Sales Tax and Construction
Although most states do not impose sales tax on construction services, contractors need to be aware of sales tax rules when they purchase and bill for supplies that they use. Lump-sum contracts and time and materials contracts can create very different sales tax obligations, and it’s beneficial to be aware of certain organizations’ tax-exempt status and how it could translate to your contractor.
When negotiating a contract, most contractors use either a “lump-sum” contract or a “time and material” contract. While others can be used, these two are the most typical for non-governmental contracts. If you use a “lump-sum” contract, you are agreeing to perform the contract for a single stated amount. When using a “time and material” contract, the stated contract amount will be based on and include actual rates for all workers, and separately charge for supplies and materials used.

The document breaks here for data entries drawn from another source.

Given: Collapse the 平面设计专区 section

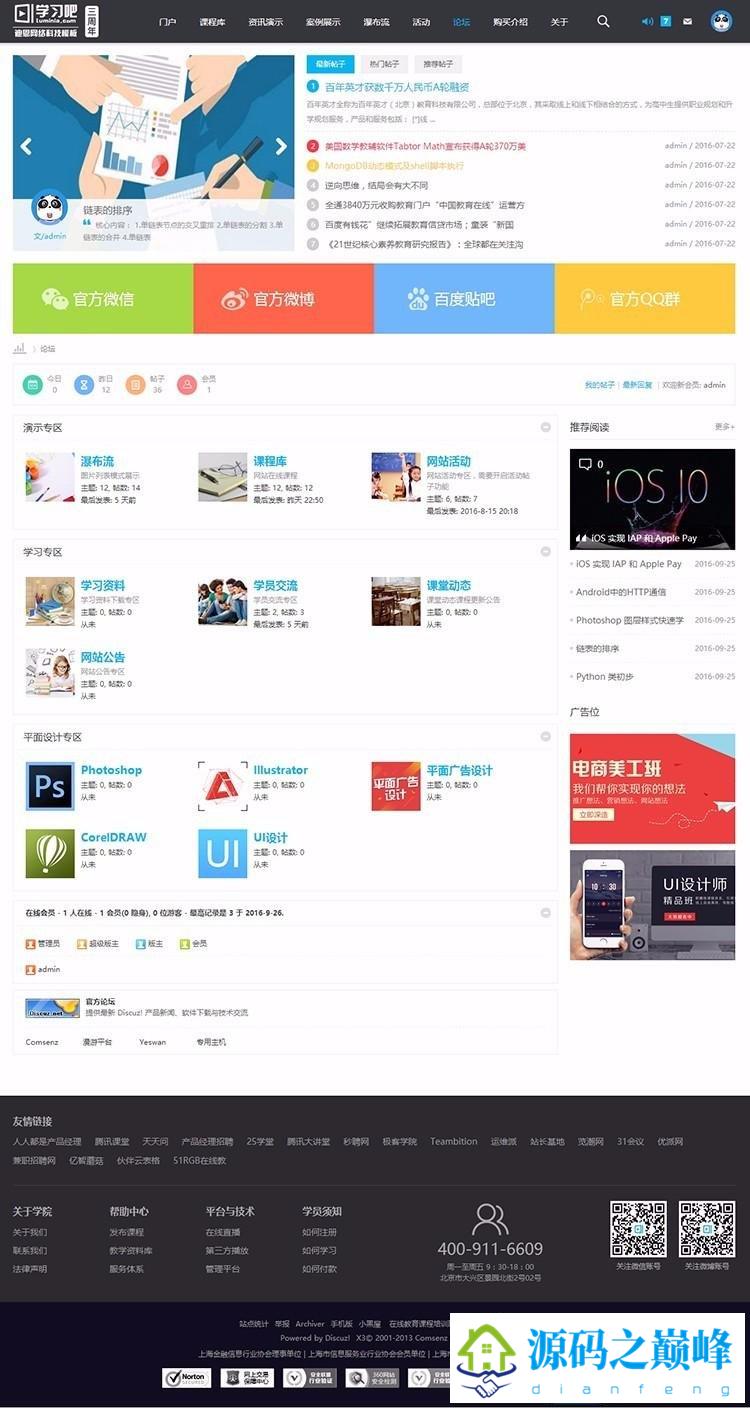Looking at the screenshot, I should (x=546, y=736).
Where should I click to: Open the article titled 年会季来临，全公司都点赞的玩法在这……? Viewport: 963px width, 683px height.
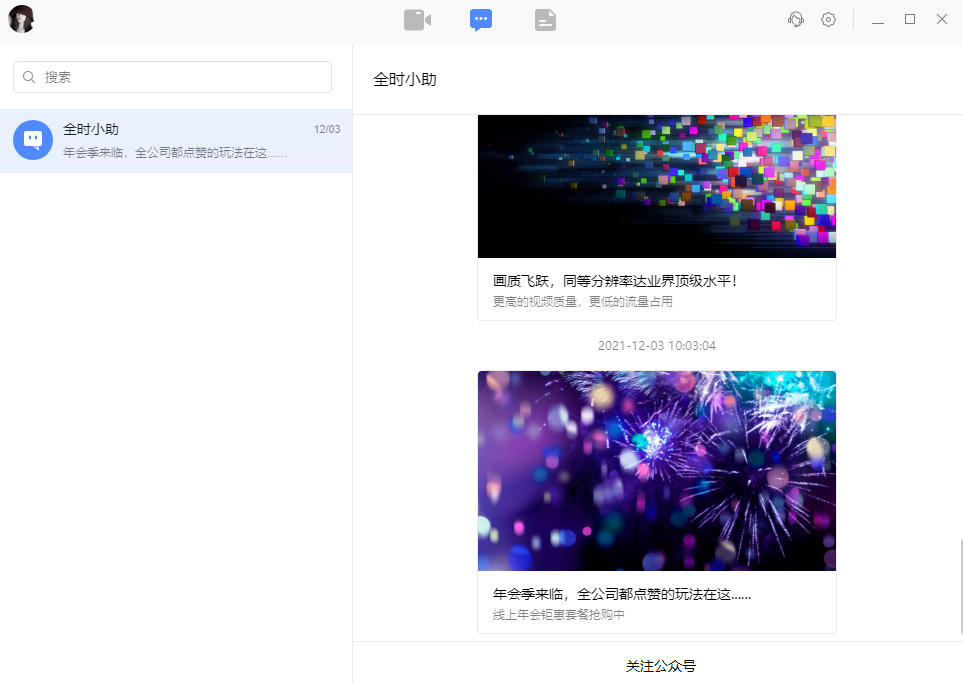click(621, 593)
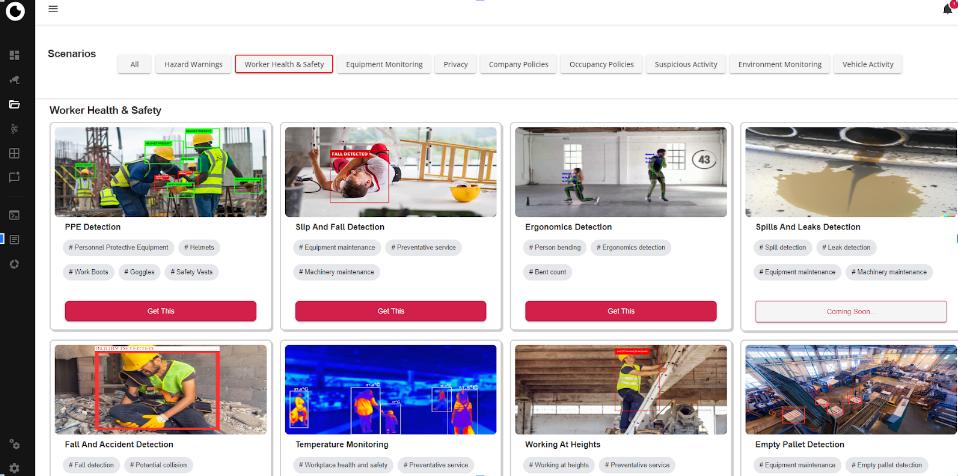Screen dimensions: 958x476
Task: Select the Equipment Monitoring tab
Action: point(384,64)
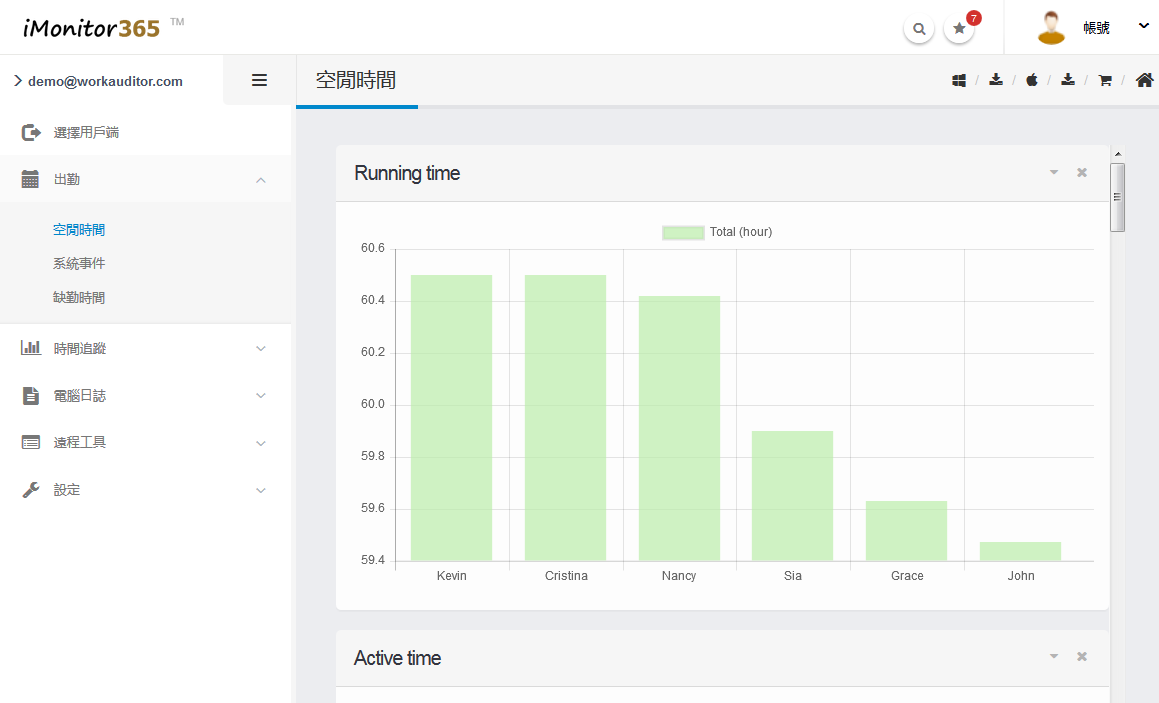The image size is (1159, 703).
Task: Click download icon after Windows logo
Action: click(x=996, y=80)
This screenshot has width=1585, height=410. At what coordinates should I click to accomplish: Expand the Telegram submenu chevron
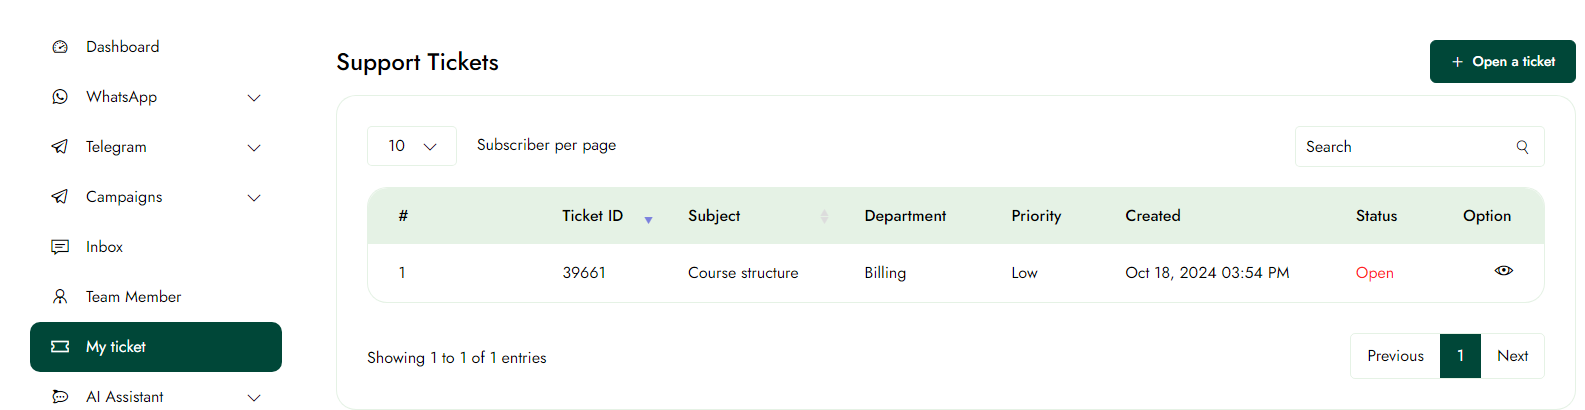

In some states, the type of contract you use may affect when you will have to pay sales taxes on materials and supplies purchased.
In the majority of states construction firms do not have to collect sales taxes on the services they provide. However, they are treated as consumers of supplies and materials used in construction projects and generally have to pay sales or use taxes at the time of purchase. This means that any materials and supplies you purchase are taxable at the time of purchase. But you won’t have to pay sales tax upon the sale of the finished construction.
In addition, the states that do require construction contractors to pay sales tax on purchases may provide exceptions to the rule, and these exemptions will depend on the type of contract negotiated with the client as well as who your clients are (for example, if they are government or non-profit agencies.)
This is important, because in many cases the clients’ tax exemption may not flow to the contractor. So if the client is exempt, then it may be wise to have the customer actually purchase the materials. In some states, exempt organizations are allowed to buy materials and supplies for a project tax-free. However, tax assessors look at the transaction very carefully to ensure that either the exempt organization or an agent authorized to act on their behalf is indeed making the purchase. Most states do not allow contractors to use an organization’s exempt status unless they are the organization’s authorized agent; the distinction may seem trivial, but states use it to ensure as a check to prevent abuse of the organization’s exempt status.